It kind of took me aback that today is March 18th.
Seriously, how is it two weeks until April? I feel like I was just in Spain, celebrating New Years Eve, drinking too much cava and freezing my ass off in a Madrid public square.
I counted the months until graduation in mid-December, and I have 8 left until it happens. Seriously, it will be the most bittersweet moment to date when I’m recognized for completing my program at St. Bonaventure.
I’d be lying if I said I haven’t already envisioned our small reception-style recognition (I can’t really call it a graduation ceremony, can I?) and thought of how incredibly hard it will be to hold back tears. Education has always been one of my mother’s highest wishes for us girls, and here I am, completing my master’s degree. Completing something at 24 years old, that same something my father wanted so badly at the ripe age of 48 but just couldn’t fit it into his lifestyle.
After I graduate, I’ll have considered my duties as a grateful daughter almost completed. That sounds weird, I know, but I mean it. I still have the more vague things that I can complete, as in, paying it forward, being a leader, and being a strong, Native woman. But those things weren’t as succinct and finite like “get your bachelor’s degree, get your master’s degree…”

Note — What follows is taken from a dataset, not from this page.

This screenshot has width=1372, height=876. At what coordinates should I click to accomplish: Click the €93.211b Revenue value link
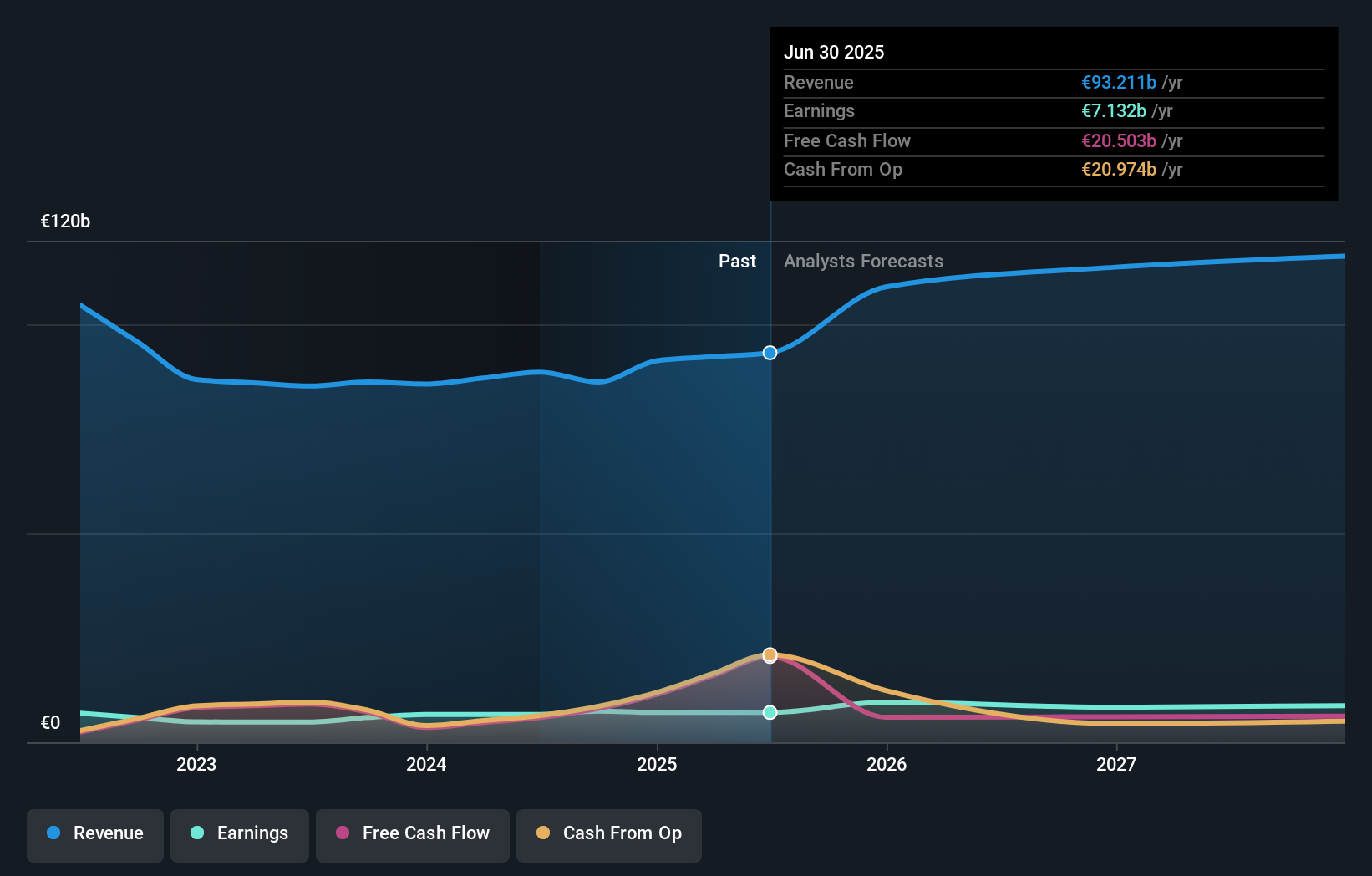pyautogui.click(x=1120, y=82)
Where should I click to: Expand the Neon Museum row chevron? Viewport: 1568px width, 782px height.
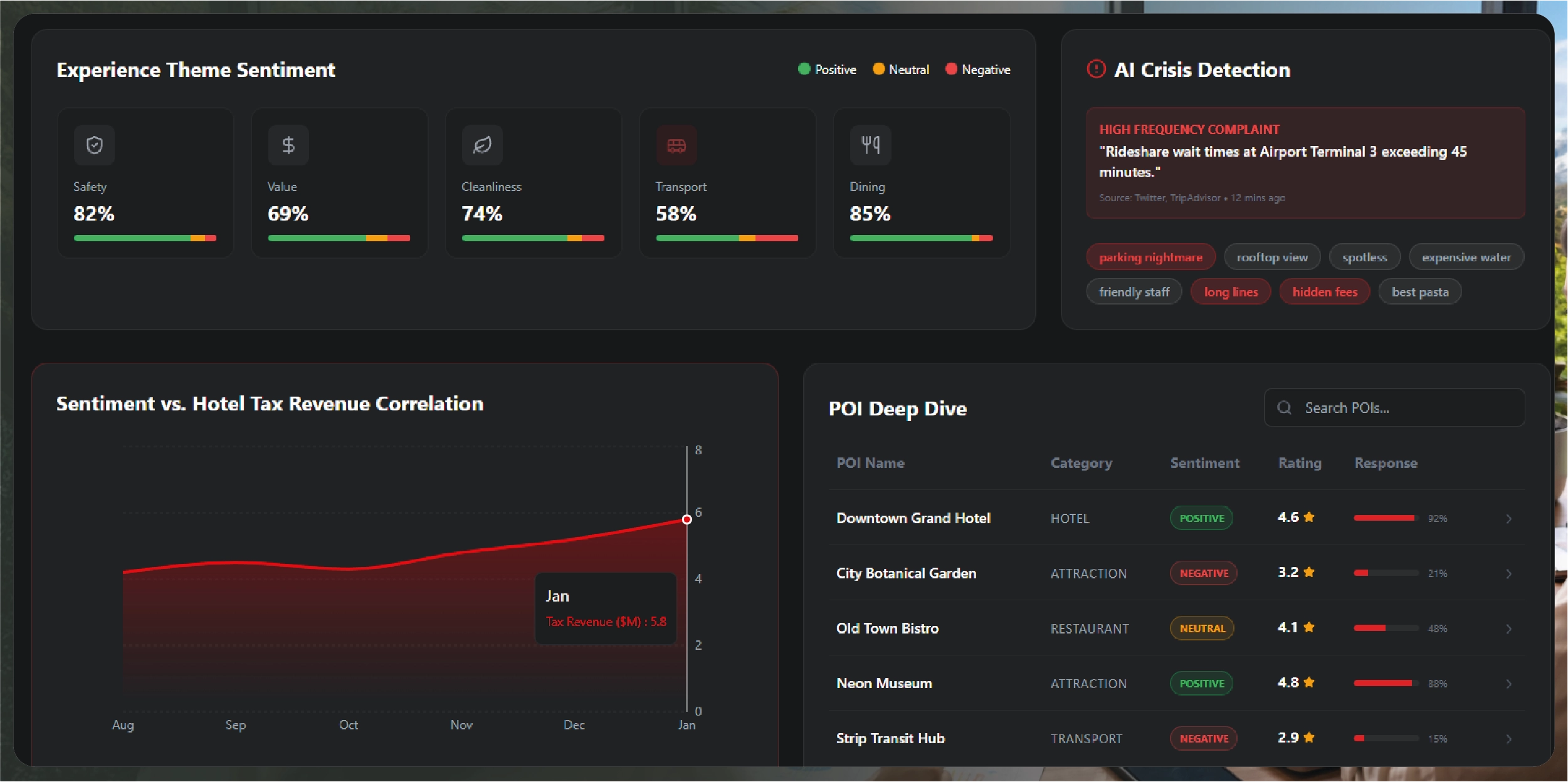pos(1508,684)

And in 8 months, that specific list is done.
And it’s incredibly bittersweet.
After this next 8 months, it’s up to me to figure out ways to continue fulfilling my “duties” as a grateful daughter and remembering/honoring their spirits. And I’m sure I’ll find a way. They continue to be my motivation to do great things.
To M&P, keep me strong these next 8 months. I’m going to need all the will, self-determination, and focus to get through the demands of my life.